We then headed to the next part of our excellent day, the Zion NP free shuttle, which takes visitors to nine different parts of the canyon, with on/off privileges at every stop. Except, d'oh:

[image: Leo next to a very long line of people waiting to board the
Zion National Park free shuttle bus.]
We were there on the Friday before Easter Sunday, which turned out to be a Really Busy Day. The rangers said they had Summer attendance but Spring staffing and shuttles, so we ended up having to wait for 30 minutes to board the bus. Thankfully, waiting for a bus is a perfectly acceptable way to spend one's time, according to the teenager in our group. Whew! 

We then rode up and down the canyon, possibly more than once. We got off the bus at Zion Lodge and poked around a bit, but we'll need to go back again to get our usual hiking on—the crowds made the trails inaccessible to our party, for various sensory reasons. The crowds also made for waits at many of the shuttle stops, which could have been an issue if we had had a crisis and needed to board right away, as the park has no priority boarding policy for people who have a hard time with lines. I look forward to heading back on a less-bustling day.

But, damn, Zion was so beautiful. The temperature was warm but not intolerable, flowers were blooming everywhere, and the skies were as blue as any I've seen. I did not even try to capture that beauty, as it is staggering on a scale incomprehensible to my puny camera phone. Let's just say that there's a reason there are windows in ceilings of the buses. You should see Zion yourself if you can, or watch a dedicated video.
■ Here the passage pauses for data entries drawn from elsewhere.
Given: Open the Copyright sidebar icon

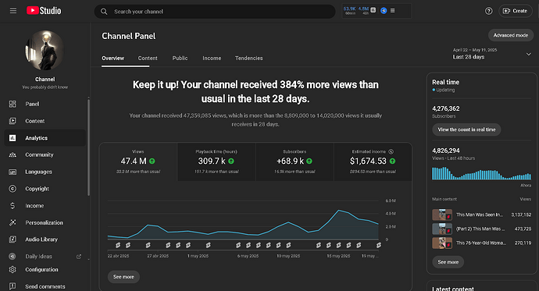Looking at the screenshot, I should (x=12, y=188).
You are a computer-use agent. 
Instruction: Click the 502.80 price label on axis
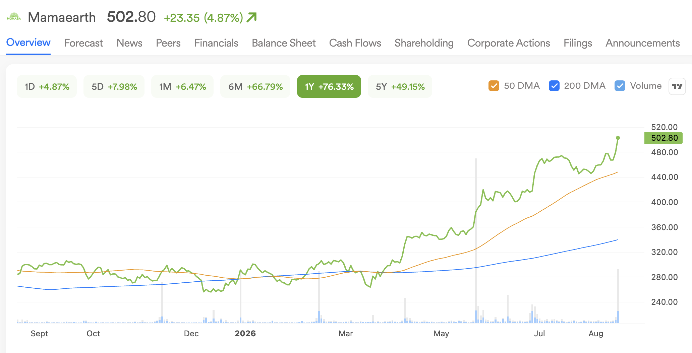pyautogui.click(x=664, y=138)

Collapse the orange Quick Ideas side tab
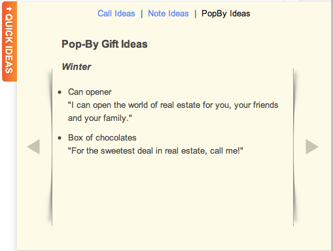tap(9, 41)
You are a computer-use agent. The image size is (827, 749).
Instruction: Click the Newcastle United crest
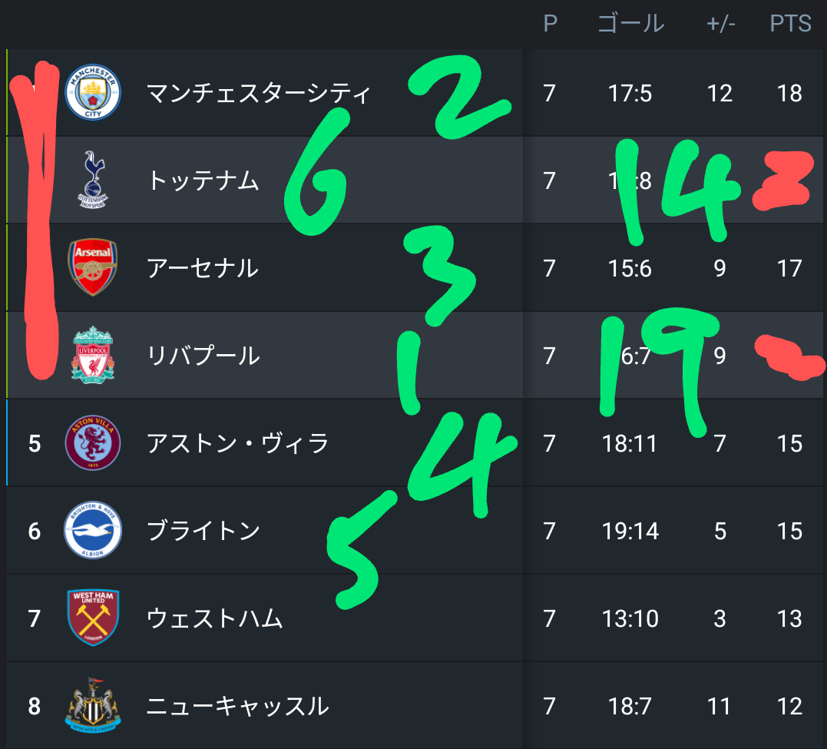point(93,705)
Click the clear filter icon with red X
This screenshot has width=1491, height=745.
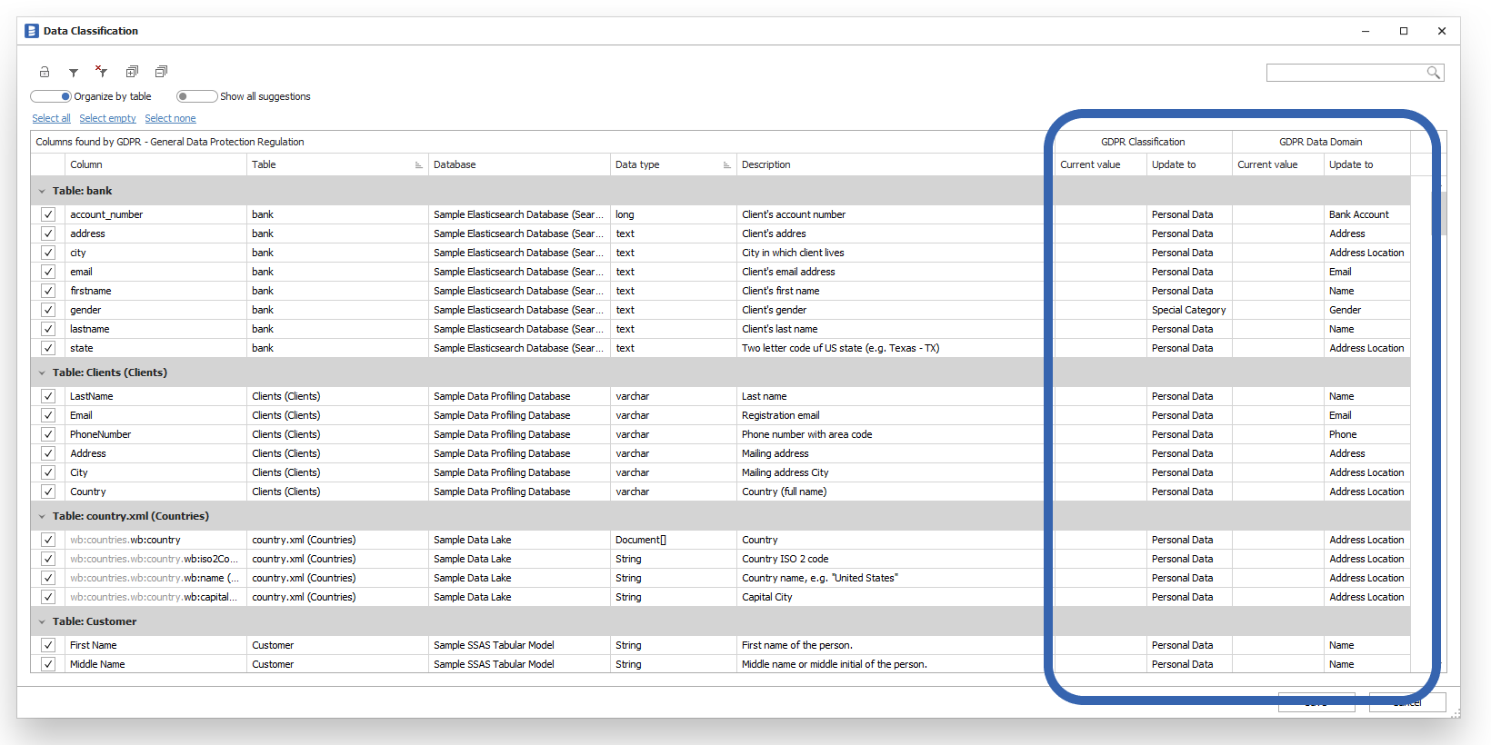point(102,72)
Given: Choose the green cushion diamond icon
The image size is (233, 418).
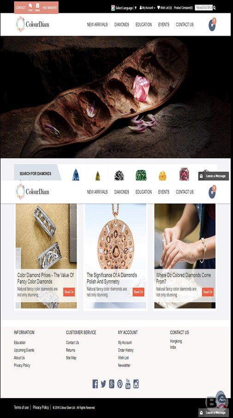Looking at the screenshot, I should point(141,175).
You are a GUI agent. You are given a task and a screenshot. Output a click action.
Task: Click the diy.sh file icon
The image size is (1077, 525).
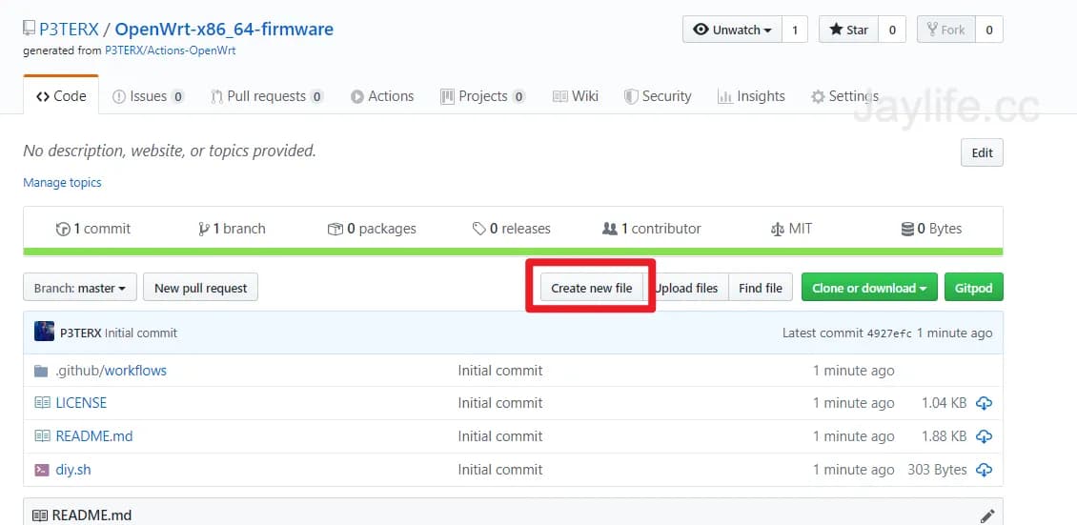pos(41,470)
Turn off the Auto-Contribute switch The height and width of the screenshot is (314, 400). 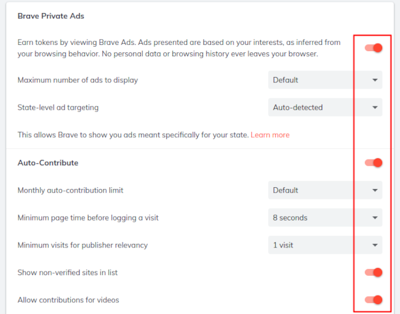[x=374, y=163]
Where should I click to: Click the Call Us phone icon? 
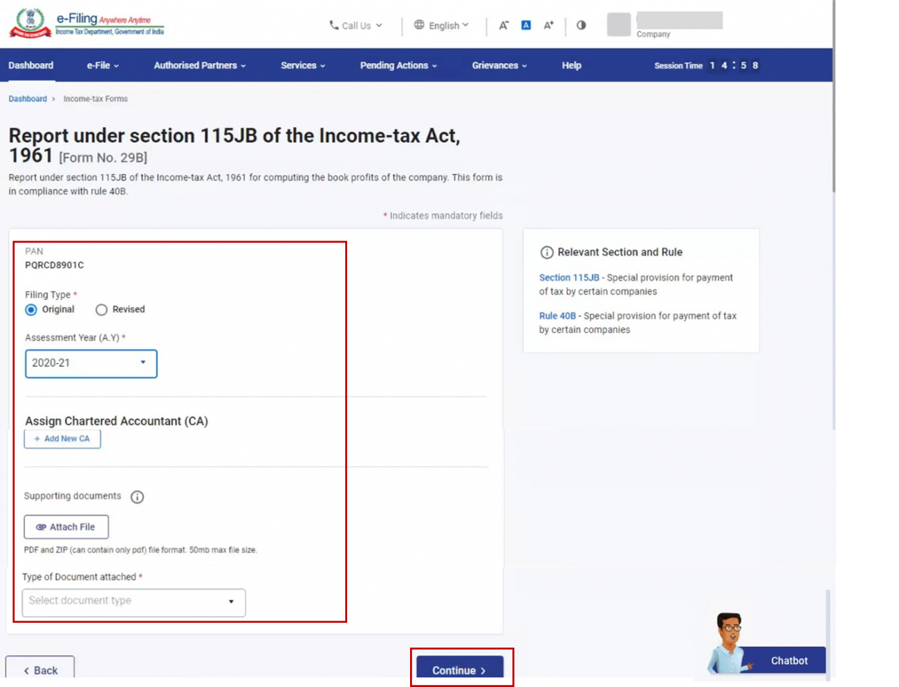[x=335, y=26]
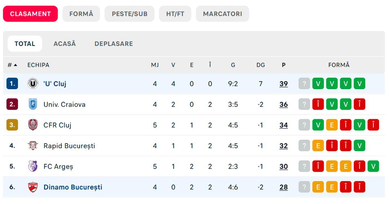Click the 'U' Cluj team crest

tap(33, 84)
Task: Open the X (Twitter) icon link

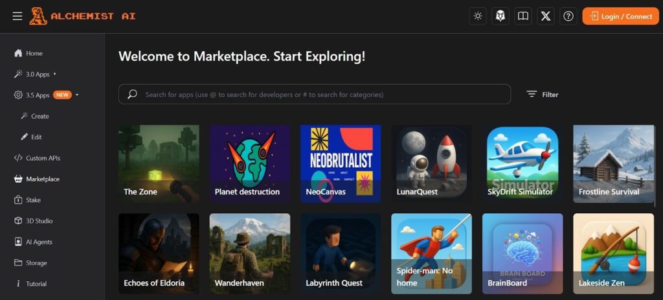Action: tap(546, 16)
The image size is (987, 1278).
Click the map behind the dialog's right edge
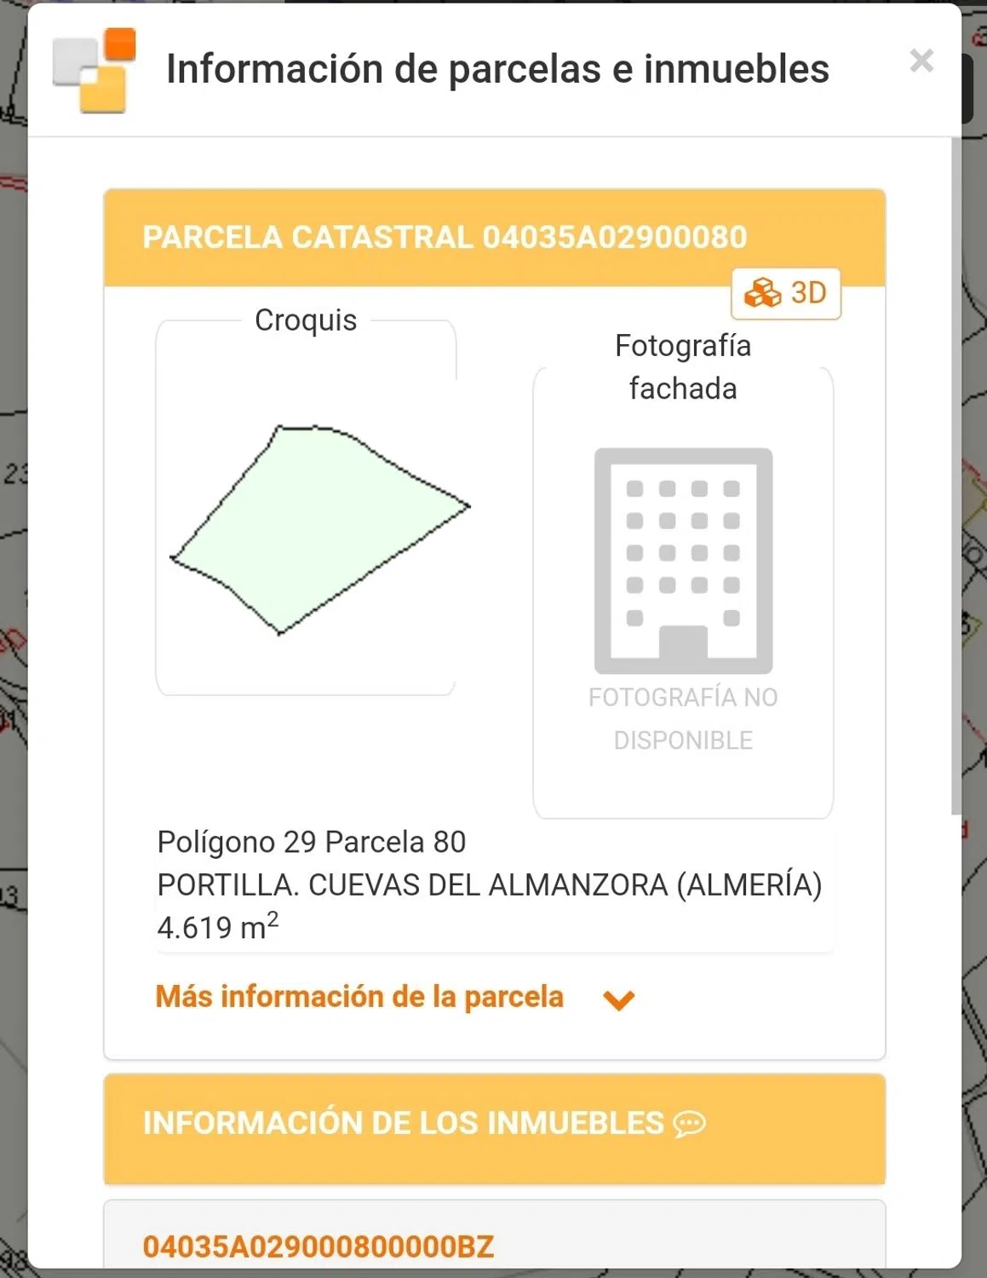pos(975,596)
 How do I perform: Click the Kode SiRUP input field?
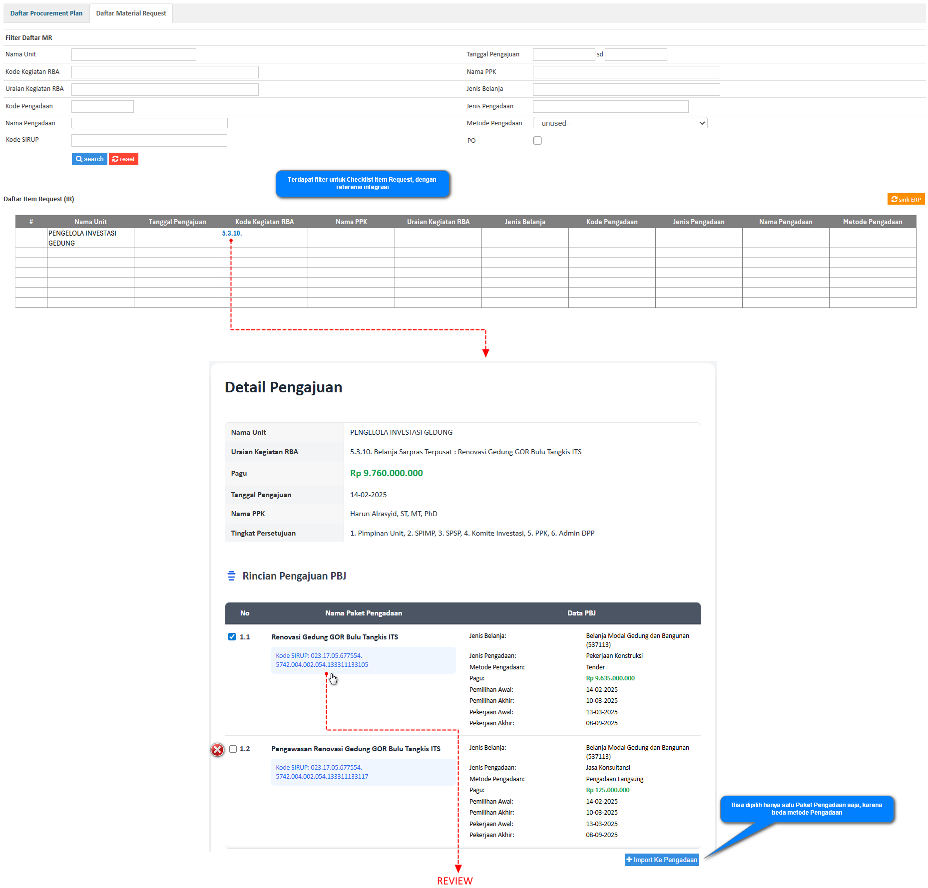click(149, 140)
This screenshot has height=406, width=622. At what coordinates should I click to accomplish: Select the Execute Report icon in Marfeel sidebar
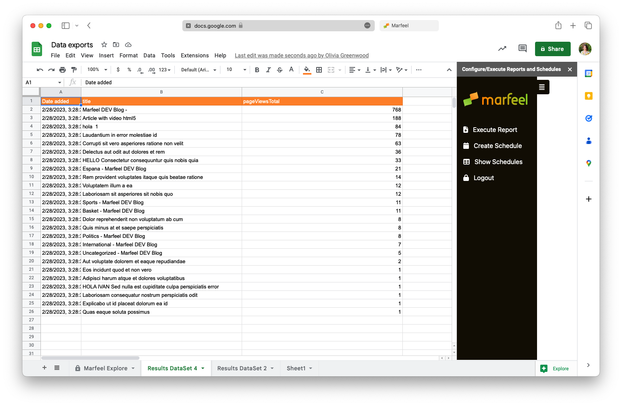pos(466,130)
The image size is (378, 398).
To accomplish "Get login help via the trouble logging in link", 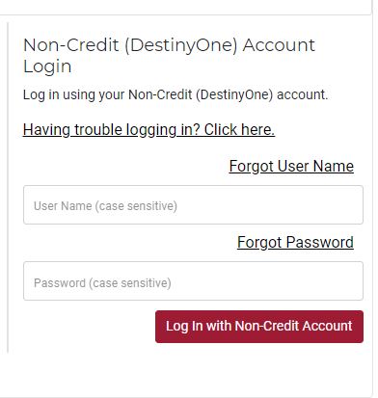I will coord(149,130).
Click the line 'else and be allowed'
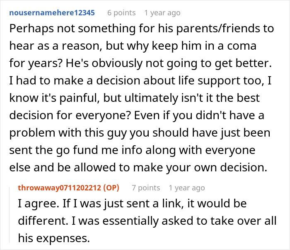 click(138, 168)
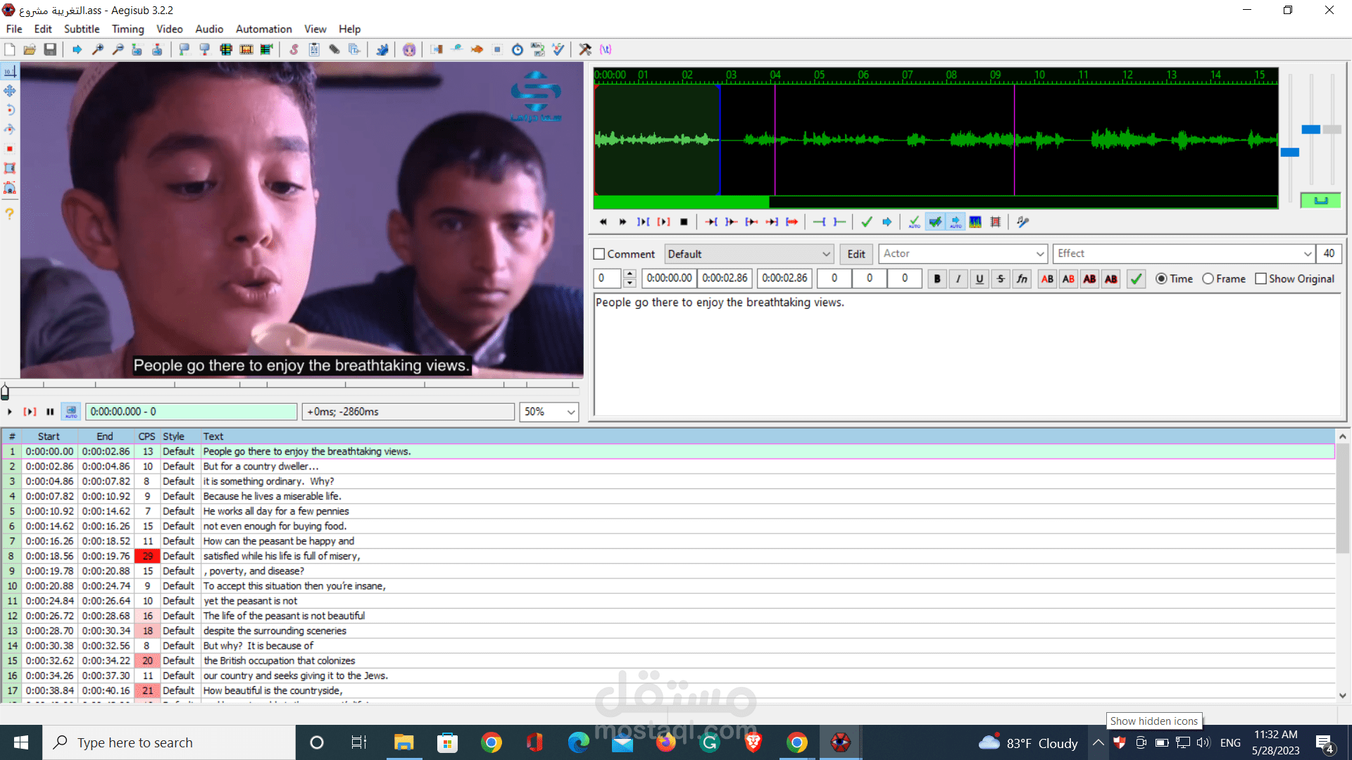Expand the Effect dropdown selector
The image size is (1352, 760).
click(1306, 253)
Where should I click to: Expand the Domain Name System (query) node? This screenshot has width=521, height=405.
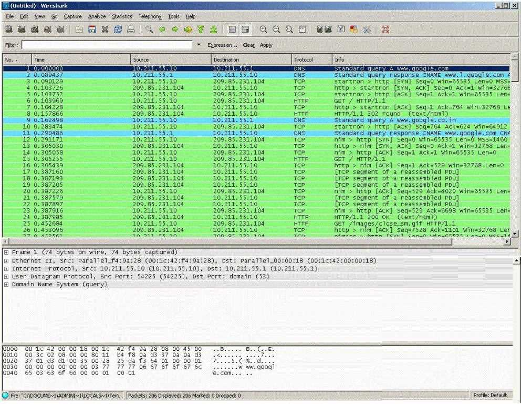coord(5,285)
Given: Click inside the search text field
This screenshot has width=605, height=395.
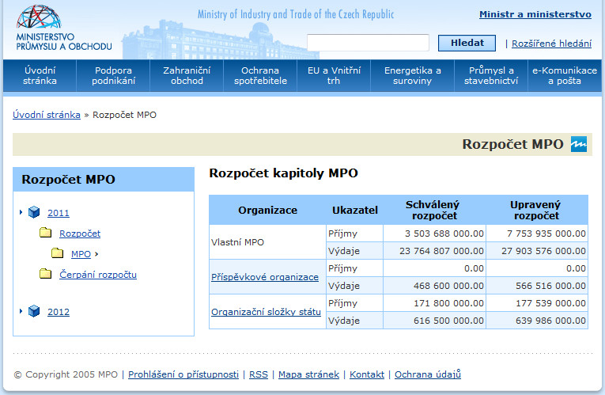Looking at the screenshot, I should pyautogui.click(x=368, y=43).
[image: Leo from behind, looking down the Virgin river, from a bridge.]
Also note that there were lots of places to rest and chill, even with the crowds. Benches and lawns and more. This is important for our crew, which requires downtime. Also important: Water fountains and spouts with tasty, clean Zion spring water everywhere. Don't forget to bring your reusable water bottle!
[image: Leo and me lounging on the lawn in front of the Zion lodge.]
And finally, we were glad to have Deb along with us. I think sometimes Leo gets bored of me, as teenage boys tend to do with their mothers, plus Deb is the least boring person on earth and Leo loves her (as do I). Also Deb says she misses her brother, who lives in another state, and who is a lot like Leo. Then there's that Leo's dad doesn't like the two of us traveling by ourselves, but there aren't a lot of people who think traveling with us for a few days is a vacation. So, more gratitude on my part. Thanks, Deb!

[image: Leo and Deb on the grass at Zion Lodge, seen in
profile. Deb is cupping Leo's cheeks and he is smiling
at her.]
If you or your family member are autistic and/or disabled, and you've been to Zion, I'd be interested to hear about your experience. For now, I can report that we had a wonderful time, and I am raring to return.